Consider the following facts:

\begin{align} \lim_{h \rightarrow 0} f(x + h) &= \lim_{h \rightarrow 0} f(x + 2h) \\ \lim_{h \rightarrow 0} f(x + h) &= f(x) = \lim_{h \rightarrow 0} f(x) \\ \lim_{h \rightarrow 0} f(x - h) &= f(x) = \lim_{h \rightarrow 0} f(x) \\ \end{align}

It follows as such: \begin{align*} \lim_{h \rightarrow 0} \frac{f(x+h) - 2f(x) + f(x-h)}{h^2} &= \frac{\lim_{h \rightarrow 0}f(x+h) - 2\lim_{h \rightarrow 0}f(x) + \lim_{h \rightarrow 0}f(x-h)}{\lim_{h \rightarrow 0}h^2} \\ &= \frac{\lim_{h \rightarrow 0}f(x+2h) - 2\lim_{h \rightarrow 0}f(x+h) + \lim_{h \rightarrow 0}f(x)}{\lim_{h \rightarrow 0}h^2} \\ &= \lim_{h \rightarrow 0} \frac{f(x+2h) - 2f(x+h) + f(x)}{h^2} \\ &= \lim_{h \rightarrow 0} \frac{\frac{f(x+2h) - 2f(x+h) + f(x)}{h}}{h} \\ &= \lim_{h \rightarrow 0} \frac{\frac{f(x+2h) - f(x+h)}{h} - \frac{f(x+h) - f(x)}{h}}{h} \\ &= \lim_{h \rightarrow 0} \frac{\lim_{h \rightarrow 0}\frac{f(x+2h) - f(x+h)}{h} - \lim_{h \rightarrow 0}\frac{f(x+h) - f(x)}{h}}{h} \\ &= \lim_{h \rightarrow 0} \frac{f'(x+h) - f'(x)}{h} \\ &= f''(x) \end{align*}

Answer 1

By Taylor-Young formula,

$$f(x+h)=f(x)+hf'(x)+\frac{h^2}{2}f''(x)+h^2\epsilon_1(x)$$

$$f(x-h)=f(x)-hf'(x)+\frac{h^2}{2}f''(x)+h^2\epsilon_2(x)$$

sum and finish.

Answer 2

Yes, and furthermore you can skip the first two steps by performing substitution \begin{align*} u = x + h \end{align*}

Answer 3

Your argument fails here: $$ \lim_{h \rightarrow 0} \frac{f(x+h) - 2f(x) + f(x-h)}{h^2} = \frac{\lim_{h \rightarrow 0}f(x+h) - 2\lim_{h \rightarrow 0}f(x) + \lim_{h \rightarrow 0}f(x-h)}{\lim_{h \rightarrow 0}h^2} $$ that is at the first step.

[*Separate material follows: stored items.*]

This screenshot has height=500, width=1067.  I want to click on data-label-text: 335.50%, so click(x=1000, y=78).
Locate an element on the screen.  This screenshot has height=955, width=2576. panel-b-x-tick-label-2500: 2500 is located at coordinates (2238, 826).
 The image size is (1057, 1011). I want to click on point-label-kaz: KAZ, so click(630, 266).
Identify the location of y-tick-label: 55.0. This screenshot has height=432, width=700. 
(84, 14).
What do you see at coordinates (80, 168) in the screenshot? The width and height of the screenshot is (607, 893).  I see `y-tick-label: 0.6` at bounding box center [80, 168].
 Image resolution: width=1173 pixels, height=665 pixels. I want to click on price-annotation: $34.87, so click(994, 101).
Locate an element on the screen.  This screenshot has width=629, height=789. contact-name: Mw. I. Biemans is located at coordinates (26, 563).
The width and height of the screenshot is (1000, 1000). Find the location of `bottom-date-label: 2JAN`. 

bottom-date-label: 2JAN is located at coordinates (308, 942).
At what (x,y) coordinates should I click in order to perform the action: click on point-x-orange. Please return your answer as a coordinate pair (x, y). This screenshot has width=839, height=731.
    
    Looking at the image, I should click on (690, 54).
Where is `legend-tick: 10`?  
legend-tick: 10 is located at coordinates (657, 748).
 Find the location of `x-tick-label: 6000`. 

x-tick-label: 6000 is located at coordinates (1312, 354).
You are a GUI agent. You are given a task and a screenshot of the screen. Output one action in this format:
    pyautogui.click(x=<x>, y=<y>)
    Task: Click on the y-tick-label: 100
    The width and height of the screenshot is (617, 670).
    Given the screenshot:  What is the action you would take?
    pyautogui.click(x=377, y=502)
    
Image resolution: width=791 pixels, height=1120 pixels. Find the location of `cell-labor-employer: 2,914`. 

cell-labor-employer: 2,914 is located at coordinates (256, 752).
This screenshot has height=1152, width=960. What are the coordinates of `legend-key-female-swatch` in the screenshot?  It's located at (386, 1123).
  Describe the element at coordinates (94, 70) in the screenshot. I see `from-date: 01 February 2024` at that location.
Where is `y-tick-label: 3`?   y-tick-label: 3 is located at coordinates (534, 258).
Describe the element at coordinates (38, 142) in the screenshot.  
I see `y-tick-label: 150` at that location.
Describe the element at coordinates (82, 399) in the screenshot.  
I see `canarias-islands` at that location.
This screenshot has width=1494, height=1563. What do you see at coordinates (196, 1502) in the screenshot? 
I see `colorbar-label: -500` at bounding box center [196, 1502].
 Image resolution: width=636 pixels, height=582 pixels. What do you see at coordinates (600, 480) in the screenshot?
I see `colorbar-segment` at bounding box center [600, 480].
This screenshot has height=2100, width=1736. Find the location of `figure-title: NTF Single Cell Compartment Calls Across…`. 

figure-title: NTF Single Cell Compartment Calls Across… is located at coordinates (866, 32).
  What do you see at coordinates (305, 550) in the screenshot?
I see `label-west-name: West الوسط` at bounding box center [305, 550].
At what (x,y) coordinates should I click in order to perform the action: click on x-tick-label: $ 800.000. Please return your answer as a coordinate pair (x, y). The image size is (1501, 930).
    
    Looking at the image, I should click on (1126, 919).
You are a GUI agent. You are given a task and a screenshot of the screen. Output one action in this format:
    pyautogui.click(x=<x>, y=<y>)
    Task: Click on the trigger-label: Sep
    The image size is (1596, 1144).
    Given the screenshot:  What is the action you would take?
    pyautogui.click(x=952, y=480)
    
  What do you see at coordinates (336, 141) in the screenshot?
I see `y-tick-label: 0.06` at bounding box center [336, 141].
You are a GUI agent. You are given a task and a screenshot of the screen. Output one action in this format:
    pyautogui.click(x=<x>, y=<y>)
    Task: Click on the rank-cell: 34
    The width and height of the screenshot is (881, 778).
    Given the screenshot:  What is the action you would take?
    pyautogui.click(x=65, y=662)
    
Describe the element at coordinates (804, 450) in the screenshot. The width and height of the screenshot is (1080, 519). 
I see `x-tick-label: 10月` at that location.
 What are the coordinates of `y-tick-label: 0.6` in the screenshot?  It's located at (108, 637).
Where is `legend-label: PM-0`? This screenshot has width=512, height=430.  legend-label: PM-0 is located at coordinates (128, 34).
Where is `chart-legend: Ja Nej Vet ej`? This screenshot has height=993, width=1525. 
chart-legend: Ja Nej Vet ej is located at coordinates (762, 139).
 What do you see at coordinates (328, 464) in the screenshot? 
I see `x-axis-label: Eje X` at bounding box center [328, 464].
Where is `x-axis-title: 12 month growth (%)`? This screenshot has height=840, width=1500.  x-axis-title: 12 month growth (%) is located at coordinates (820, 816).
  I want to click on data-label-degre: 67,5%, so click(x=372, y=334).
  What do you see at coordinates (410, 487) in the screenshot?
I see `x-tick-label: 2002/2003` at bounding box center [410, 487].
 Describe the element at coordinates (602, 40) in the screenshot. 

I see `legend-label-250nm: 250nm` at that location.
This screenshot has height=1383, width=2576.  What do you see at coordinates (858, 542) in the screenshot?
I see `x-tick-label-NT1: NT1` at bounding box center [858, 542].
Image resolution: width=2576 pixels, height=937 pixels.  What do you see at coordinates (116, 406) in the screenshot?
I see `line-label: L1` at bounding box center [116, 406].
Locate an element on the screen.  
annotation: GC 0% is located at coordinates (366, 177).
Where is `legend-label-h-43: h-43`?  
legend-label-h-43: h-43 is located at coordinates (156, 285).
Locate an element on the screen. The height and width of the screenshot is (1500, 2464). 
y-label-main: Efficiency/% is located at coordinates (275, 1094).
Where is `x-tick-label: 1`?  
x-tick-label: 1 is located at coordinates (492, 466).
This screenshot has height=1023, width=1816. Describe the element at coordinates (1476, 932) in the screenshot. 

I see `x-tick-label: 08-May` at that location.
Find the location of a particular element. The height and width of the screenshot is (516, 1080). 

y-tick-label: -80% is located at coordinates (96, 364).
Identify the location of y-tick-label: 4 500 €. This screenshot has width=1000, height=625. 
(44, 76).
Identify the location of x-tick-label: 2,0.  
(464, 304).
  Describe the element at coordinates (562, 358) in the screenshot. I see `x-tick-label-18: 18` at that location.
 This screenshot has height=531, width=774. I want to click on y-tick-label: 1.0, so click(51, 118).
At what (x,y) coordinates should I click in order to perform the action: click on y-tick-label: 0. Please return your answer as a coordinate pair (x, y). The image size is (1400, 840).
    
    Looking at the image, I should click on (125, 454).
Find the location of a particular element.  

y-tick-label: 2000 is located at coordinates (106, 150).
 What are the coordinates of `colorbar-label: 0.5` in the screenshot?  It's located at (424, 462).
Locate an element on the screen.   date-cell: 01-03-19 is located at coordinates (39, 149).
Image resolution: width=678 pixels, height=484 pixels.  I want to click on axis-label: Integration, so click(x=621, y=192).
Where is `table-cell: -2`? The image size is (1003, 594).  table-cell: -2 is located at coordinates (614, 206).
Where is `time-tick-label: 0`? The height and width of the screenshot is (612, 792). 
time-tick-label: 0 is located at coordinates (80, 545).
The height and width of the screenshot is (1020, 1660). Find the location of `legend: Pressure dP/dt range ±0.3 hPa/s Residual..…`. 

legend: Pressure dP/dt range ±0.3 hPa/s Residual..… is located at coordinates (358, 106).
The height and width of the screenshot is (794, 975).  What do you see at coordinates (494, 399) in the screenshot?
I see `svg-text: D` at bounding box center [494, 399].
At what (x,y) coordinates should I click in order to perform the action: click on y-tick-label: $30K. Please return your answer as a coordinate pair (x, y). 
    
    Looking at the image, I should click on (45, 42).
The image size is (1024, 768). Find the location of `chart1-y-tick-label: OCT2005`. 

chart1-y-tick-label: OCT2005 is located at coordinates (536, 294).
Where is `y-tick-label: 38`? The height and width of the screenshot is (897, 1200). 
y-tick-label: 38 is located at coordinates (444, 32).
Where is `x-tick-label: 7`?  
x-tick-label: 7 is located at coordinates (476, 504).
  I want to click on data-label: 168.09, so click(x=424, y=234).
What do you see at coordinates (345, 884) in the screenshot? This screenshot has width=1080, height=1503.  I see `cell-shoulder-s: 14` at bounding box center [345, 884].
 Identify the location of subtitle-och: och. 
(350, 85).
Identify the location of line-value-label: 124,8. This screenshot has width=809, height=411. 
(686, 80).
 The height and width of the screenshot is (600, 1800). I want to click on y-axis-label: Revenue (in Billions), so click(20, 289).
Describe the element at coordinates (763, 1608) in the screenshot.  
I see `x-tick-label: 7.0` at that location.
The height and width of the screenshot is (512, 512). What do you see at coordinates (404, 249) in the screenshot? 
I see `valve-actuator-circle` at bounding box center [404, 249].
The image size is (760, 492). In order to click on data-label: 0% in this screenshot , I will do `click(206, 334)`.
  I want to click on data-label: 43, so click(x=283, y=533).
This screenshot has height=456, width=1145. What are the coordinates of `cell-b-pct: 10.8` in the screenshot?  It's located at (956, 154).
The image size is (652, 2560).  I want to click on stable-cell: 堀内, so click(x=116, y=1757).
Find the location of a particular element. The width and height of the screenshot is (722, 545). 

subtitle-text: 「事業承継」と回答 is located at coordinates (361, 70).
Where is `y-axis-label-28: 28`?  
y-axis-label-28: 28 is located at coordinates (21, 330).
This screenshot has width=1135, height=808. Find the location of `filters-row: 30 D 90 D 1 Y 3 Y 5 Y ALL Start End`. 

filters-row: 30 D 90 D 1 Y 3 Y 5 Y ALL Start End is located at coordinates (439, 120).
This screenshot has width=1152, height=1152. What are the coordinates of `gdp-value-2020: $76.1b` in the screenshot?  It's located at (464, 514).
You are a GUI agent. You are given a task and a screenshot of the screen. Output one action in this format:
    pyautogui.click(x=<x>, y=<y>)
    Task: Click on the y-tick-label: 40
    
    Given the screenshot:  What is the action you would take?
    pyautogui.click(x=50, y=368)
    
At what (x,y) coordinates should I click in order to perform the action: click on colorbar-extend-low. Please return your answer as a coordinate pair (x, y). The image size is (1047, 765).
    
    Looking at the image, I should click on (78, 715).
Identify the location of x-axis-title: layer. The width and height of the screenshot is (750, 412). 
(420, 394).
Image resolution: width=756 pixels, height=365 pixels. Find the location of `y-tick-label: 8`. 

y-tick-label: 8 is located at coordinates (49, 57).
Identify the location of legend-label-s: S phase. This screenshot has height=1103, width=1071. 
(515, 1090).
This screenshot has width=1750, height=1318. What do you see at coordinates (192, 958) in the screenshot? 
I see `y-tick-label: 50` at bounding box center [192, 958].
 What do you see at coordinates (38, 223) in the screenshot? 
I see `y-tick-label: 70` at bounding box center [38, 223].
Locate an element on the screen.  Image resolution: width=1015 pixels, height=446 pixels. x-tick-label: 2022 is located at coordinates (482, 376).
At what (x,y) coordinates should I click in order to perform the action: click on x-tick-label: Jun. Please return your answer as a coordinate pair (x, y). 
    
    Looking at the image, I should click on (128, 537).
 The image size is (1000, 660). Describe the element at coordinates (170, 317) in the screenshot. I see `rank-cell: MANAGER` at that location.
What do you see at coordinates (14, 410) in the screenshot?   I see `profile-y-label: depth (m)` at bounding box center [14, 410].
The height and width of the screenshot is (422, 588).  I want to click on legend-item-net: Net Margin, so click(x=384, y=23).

The right hand side is $0/0$, which is undefined.

The arguments you're using later are similarly wrong. Consider $$ \lim_{x\to0}\frac{x-\sin x}{x^3}= \lim_{x\to0}\frac{\lim_{x\to0}(x-\sin x)}{x^3}=\lim_{x\to0}\frac{0}{x^3}=0 $$ Sorry, the limit is $1/6$.